## DATA TO USE

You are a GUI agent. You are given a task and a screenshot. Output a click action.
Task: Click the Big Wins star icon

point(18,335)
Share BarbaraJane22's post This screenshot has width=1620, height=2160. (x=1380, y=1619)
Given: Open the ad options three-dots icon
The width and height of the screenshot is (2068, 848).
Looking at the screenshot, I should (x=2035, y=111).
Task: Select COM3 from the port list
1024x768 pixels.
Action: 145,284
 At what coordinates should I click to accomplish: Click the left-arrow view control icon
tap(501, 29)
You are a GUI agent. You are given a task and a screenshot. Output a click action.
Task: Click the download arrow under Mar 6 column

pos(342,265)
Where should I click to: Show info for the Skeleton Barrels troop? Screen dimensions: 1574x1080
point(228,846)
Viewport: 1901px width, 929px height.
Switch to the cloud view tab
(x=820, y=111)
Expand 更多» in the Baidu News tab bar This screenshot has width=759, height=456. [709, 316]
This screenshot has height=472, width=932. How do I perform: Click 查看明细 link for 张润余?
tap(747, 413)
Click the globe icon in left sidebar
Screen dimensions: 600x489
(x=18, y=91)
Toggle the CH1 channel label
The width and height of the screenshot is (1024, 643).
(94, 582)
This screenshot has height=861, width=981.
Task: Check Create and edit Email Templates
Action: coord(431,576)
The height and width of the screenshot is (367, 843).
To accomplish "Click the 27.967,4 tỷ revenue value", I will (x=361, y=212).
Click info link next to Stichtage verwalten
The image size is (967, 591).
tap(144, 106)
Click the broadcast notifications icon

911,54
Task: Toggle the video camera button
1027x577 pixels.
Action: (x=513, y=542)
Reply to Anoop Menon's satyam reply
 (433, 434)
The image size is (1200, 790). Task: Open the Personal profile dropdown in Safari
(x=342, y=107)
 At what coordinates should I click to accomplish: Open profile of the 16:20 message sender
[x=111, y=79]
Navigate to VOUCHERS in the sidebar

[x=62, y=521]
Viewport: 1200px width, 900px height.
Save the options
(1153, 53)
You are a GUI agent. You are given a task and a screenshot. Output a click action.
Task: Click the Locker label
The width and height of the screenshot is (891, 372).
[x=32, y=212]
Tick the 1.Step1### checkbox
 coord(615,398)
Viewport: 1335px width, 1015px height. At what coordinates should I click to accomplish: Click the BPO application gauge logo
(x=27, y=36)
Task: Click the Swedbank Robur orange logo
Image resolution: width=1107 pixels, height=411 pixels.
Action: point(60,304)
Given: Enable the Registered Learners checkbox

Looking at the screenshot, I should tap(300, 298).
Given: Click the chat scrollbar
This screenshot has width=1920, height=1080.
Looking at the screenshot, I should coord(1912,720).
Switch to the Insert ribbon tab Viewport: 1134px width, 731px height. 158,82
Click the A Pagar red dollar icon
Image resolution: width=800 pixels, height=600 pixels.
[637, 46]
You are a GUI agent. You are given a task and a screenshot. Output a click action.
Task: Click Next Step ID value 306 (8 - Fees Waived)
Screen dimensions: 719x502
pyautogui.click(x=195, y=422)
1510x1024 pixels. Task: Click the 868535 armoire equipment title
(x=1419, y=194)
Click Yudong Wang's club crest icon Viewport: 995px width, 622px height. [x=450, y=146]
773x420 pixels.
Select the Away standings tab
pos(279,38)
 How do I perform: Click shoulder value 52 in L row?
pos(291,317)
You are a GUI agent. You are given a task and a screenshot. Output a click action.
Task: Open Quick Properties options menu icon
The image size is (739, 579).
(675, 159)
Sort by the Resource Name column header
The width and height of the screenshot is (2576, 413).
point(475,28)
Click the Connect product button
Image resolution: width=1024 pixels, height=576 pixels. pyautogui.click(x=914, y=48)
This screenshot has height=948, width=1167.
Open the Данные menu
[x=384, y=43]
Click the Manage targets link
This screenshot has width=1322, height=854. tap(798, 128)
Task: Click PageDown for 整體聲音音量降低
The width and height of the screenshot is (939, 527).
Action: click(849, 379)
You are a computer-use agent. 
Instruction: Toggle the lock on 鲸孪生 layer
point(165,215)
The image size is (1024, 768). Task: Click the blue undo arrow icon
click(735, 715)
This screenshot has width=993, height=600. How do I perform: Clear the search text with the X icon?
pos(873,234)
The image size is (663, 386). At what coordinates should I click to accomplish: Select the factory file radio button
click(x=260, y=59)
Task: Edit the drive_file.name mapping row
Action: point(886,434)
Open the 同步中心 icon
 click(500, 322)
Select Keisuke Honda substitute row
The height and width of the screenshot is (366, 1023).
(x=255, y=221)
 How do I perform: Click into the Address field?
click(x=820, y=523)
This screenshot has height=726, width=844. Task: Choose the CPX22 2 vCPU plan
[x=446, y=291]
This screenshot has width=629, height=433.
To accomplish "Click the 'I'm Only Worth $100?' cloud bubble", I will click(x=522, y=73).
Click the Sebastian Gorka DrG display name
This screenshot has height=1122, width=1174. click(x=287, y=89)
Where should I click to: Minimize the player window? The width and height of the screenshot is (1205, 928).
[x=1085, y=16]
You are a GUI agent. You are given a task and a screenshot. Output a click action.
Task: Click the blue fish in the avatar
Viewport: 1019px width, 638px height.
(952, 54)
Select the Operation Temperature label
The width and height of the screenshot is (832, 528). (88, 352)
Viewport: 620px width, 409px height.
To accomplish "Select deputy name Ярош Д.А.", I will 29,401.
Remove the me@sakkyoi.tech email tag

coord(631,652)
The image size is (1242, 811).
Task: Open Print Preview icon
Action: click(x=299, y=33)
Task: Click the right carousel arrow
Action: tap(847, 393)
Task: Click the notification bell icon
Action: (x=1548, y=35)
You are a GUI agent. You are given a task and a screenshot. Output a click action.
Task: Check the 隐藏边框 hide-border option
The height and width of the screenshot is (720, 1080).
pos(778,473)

## ASSIGNMENT
The records need to be reproduced in their entirety, word for word.

## SOLUTION TO THIS PROBLEM
You are a GUI agent. You are given a task and a screenshot. Output a click action.
Task: Click the Big Wins star icon

point(18,335)
Share BarbaraJane22's post This screenshot has width=1620, height=2160. (x=1380, y=1619)
Given: Open the ad options three-dots icon
The width and height of the screenshot is (2068, 848).
Looking at the screenshot, I should (x=2035, y=111).
Task: Select COM3 from the port list
1024x768 pixels.
Action: 145,284
 At what coordinates should I click to accomplish: Click the left-arrow view control icon
tap(501, 29)
You are a GUI agent. You are given a task and a screenshot. Output a click action.
Task: Click the download arrow under Mar 6 column

pos(342,265)
Where should I click to: Show info for the Skeleton Barrels troop? Screen dimensions: 1574x1080
point(228,846)
Viewport: 1901px width, 929px height.
Switch to the cloud view tab
(x=820, y=111)
Expand 更多» in the Baidu News tab bar This screenshot has width=759, height=456. [709, 316]
This screenshot has height=472, width=932. How do I perform: Click 查看明细 link for 张润余?
tap(747, 413)
Click the globe icon in left sidebar
Screen dimensions: 600x489
(x=18, y=91)
Toggle the CH1 channel label
The width and height of the screenshot is (1024, 643).
(94, 582)
This screenshot has height=861, width=981.
Task: Check Create and edit Email Templates
Action: coord(431,576)
The height and width of the screenshot is (367, 843).
To accomplish "Click the 27.967,4 tỷ revenue value", I will (x=361, y=212).
Click info link next to Stichtage verwalten
The image size is (967, 591).
tap(144, 106)
Click the broadcast notifications icon

911,54
Task: Toggle the video camera button
1027x577 pixels.
Action: (x=513, y=542)
Reply to Anoop Menon's satyam reply
 (433, 434)
The image size is (1200, 790). Task: Open the Personal profile dropdown in Safari
(x=342, y=107)
 At what coordinates should I click to accomplish: Open profile of the 16:20 message sender
[x=111, y=79]
Navigate to VOUCHERS in the sidebar

[x=62, y=521]
Viewport: 1200px width, 900px height.
Save the options
(1153, 53)
You are a GUI agent. You are given a task and a screenshot. Output a click action.
Task: Click the Locker label
The width and height of the screenshot is (891, 372).
[x=32, y=212]
Tick the 1.Step1### checkbox
 coord(615,398)
Viewport: 1335px width, 1015px height. At what coordinates should I click to accomplish: Click the BPO application gauge logo
(x=27, y=36)
Task: Click the Swedbank Robur orange logo
Image resolution: width=1107 pixels, height=411 pixels.
Action: point(60,304)
Given: Enable the Registered Learners checkbox

Looking at the screenshot, I should tap(300, 298).
Given: Click the chat scrollbar
This screenshot has width=1920, height=1080.
Looking at the screenshot, I should coord(1912,720).
Switch to the Insert ribbon tab Viewport: 1134px width, 731px height. 158,82
Click the A Pagar red dollar icon
Image resolution: width=800 pixels, height=600 pixels.
[637, 46]
You are a GUI agent. You are given a task and a screenshot. Output a click action.
Task: Click Next Step ID value 306 (8 - Fees Waived)
Screen dimensions: 719x502
pyautogui.click(x=195, y=422)
1510x1024 pixels. Task: Click the 868535 armoire equipment title
(x=1419, y=194)
Click Yudong Wang's club crest icon Viewport: 995px width, 622px height. [x=450, y=146]
773x420 pixels.
Select the Away standings tab
pos(279,38)
 How do I perform: Click shoulder value 52 in L row?
pos(291,317)
You are a GUI agent. You are given a task and a screenshot. Output a click action.
Task: Open Quick Properties options menu icon
The image size is (739, 579).
(675, 159)
Sort by the Resource Name column header
The width and height of the screenshot is (2576, 413).
point(475,28)
Click the Connect product button
Image resolution: width=1024 pixels, height=576 pixels. pyautogui.click(x=914, y=48)
This screenshot has height=948, width=1167.
Open the Данные menu
[x=384, y=43]
Click the Manage targets link
This screenshot has width=1322, height=854. tap(798, 128)
Task: Click PageDown for 整體聲音音量降低
The width and height of the screenshot is (939, 527).
Action: click(849, 379)
You are a computer-use agent. 
Instruction: Toggle the lock on 鲸孪生 layer
point(165,215)
The image size is (1024, 768). Task: Click the blue undo arrow icon
click(735, 715)
This screenshot has width=993, height=600. How do I perform: Clear the search text with the X icon?
pos(873,234)
The image size is (663, 386). At what coordinates should I click to accomplish: Select the factory file radio button
click(x=260, y=59)
Task: Edit the drive_file.name mapping row
Action: point(886,434)
Open the 同步中心 icon
 click(500, 322)
Select Keisuke Honda substitute row
The height and width of the screenshot is (366, 1023).
(x=255, y=221)
 How do I perform: Click into the Address field?
click(x=820, y=523)
This screenshot has height=726, width=844. Task: Choose the CPX22 2 vCPU plan
[x=446, y=291]
This screenshot has width=629, height=433.
To accomplish "Click the 'I'm Only Worth $100?' cloud bubble", I will click(x=522, y=73).
Click the Sebastian Gorka DrG display name
This screenshot has height=1122, width=1174. click(x=287, y=89)
Where should I click to: Minimize the player window? The width and height of the screenshot is (1205, 928).
[x=1085, y=16]
You are a GUI agent. You are given a task and a screenshot. Output a click action.
Task: Click the blue fish in the avatar
Viewport: 1019px width, 638px height.
(952, 54)
Select the Operation Temperature label
The width and height of the screenshot is (832, 528). (88, 352)
Viewport: 620px width, 409px height.
To accomplish "Select deputy name Ярош Д.А.", I will 29,401.
Remove the me@sakkyoi.tech email tag

coord(631,652)
The image size is (1242, 811).
Task: Open Print Preview icon
Action: click(x=299, y=33)
Task: Click the right carousel arrow
Action: tap(847, 393)
Task: Click the notification bell icon
Action: (x=1548, y=35)
You are a GUI agent. You are given a task and a screenshot. Output a click action.
Task: Check the 隐藏边框 hide-border option
The height and width of the screenshot is (720, 1080).
pos(778,473)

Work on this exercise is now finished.